Darüber hinaus ist nach ständiger Judikatur des Verwaltungsgerichtshofes bei der steuerrechtlichen Beurteilung schuldrechtlicher Verträge zwischen nahen Angehörigen für ihre steuerliche Wirksamkeit erforderlich, dass die Vereinbarungen 1.) nach außen ausreichend zum Ausdruck kommen, weil sonst steuerliche Folgen willkürlich herbeigeführt werden könnten, , 2.) eindeutigen, klaren und jeden Zweifel ausschließenden Inhalt haben und 3.) auch zwischen Familienfremden unter den gleichen Bedingungen abgeschlossen worden wären (vgl. u.a. VwGH 11.5.2005, 2001/13/0209, VwGH 29.3.2006, 2001/14/0221 und VwGH 26.7.2006, 2001/14/0122).

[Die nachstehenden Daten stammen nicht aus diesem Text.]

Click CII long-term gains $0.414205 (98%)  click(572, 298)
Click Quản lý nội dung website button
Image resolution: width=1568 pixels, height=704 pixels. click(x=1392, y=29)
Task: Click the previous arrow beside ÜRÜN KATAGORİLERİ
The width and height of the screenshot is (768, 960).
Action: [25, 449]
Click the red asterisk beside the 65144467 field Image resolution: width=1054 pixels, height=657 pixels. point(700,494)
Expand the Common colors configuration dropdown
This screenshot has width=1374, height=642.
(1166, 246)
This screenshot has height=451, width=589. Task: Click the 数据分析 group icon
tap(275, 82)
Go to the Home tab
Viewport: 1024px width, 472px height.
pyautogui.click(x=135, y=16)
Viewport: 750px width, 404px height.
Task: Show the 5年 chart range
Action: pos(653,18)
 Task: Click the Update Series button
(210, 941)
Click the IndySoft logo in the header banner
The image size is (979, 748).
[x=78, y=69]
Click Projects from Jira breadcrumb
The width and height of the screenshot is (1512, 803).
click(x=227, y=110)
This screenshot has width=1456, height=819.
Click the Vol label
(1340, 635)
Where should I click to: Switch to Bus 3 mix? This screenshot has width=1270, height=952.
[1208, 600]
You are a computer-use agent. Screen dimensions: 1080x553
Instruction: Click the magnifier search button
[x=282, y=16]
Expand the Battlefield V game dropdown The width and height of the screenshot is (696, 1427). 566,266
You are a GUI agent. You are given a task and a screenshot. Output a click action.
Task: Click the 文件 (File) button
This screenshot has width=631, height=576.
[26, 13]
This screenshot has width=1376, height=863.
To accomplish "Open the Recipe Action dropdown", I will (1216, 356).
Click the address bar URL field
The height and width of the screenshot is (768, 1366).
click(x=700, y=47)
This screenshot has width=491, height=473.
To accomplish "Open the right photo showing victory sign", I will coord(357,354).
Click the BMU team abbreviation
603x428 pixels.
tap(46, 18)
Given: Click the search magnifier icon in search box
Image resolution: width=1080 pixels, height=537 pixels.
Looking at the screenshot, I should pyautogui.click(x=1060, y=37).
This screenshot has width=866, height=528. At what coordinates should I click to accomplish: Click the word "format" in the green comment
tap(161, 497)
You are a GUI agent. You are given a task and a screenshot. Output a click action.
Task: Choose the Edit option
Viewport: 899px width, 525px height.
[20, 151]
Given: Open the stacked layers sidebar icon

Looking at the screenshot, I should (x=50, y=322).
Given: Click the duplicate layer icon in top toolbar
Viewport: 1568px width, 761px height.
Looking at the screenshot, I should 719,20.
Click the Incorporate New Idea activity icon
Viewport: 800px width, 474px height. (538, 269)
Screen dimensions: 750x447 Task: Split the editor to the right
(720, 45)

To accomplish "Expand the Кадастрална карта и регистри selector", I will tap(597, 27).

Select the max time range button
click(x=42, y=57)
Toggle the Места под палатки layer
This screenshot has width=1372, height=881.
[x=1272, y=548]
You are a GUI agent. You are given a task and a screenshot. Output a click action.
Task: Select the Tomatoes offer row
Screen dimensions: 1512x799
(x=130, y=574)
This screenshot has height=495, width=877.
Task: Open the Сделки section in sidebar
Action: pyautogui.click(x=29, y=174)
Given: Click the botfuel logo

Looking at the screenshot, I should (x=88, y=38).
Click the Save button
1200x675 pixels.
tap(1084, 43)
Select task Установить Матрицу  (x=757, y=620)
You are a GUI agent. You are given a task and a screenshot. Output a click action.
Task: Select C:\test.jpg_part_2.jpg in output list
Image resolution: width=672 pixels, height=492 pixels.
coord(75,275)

Sind die angeführten Voraussetzungen bei Verträgen zwischen nahen Angehörigen nicht erfüllt, so kann der Tatbestand einer freigebigen Zuwendung im Sinne des § 3 Abs. 1 Z 2 ErbStG gegeben sein (Fellner, Gebühren und Verkehrsteuern Band III, Erbschafts- und Schenkungssteuer, Rz 17 zu § 3 ErbStG mit weiteren Judikaturverweisen). Bei zwischen nahen Angehörigen abgeschlossenen Verträgen über langfristige Darlehen ist für deren steuerliche Anerkennung insbesondere die Sicherung des Rückzahlungsanspruches erforderlich (vgl. BFH 14.4.1983, IV R 198/80, BStBl II 555). Damit kann auf Grund der mündlichen Vereinbarung der Ehegatten - selbst im Beisein der Söhne - für den Standpunkt in der Berufung nichts gewonnen werden, da auch die Voraussetzungen für die steuerrechtliche Anerkennung der Vereinbarung nicht vorliegen. Somit wird von der beantragten Einvernahme der im Vorlageantrag genannten Personen aus verfahrensökonomischen Gründen abgesehen

Die Abgabenbehörde ist hinsichtlich des Wertes des Reinnachlasses im Sinn des § 116 BAO nicht an den Beschluss des Gerichtes, mit dem das eidesstättige Vermögensbekenntnis zu Gericht angenommen wurde, gebunden, weil es sich hiebei nicht um eine der Rechtskraft fähige Entscheidung handelt (vgl. VwGH 16.12.1993, 88/16/0235 und VwGH 29.1.1997, 95/16/0327).

Auf Grund des im gegenständlichen Fall vorliegenden Sachverhaltes, der gesetzlichen Bestimmungen und der ständigen Rechtsprechung des Verwaltungsgerichtshofes war über die Berufung wie im Spruch zu entscheiden.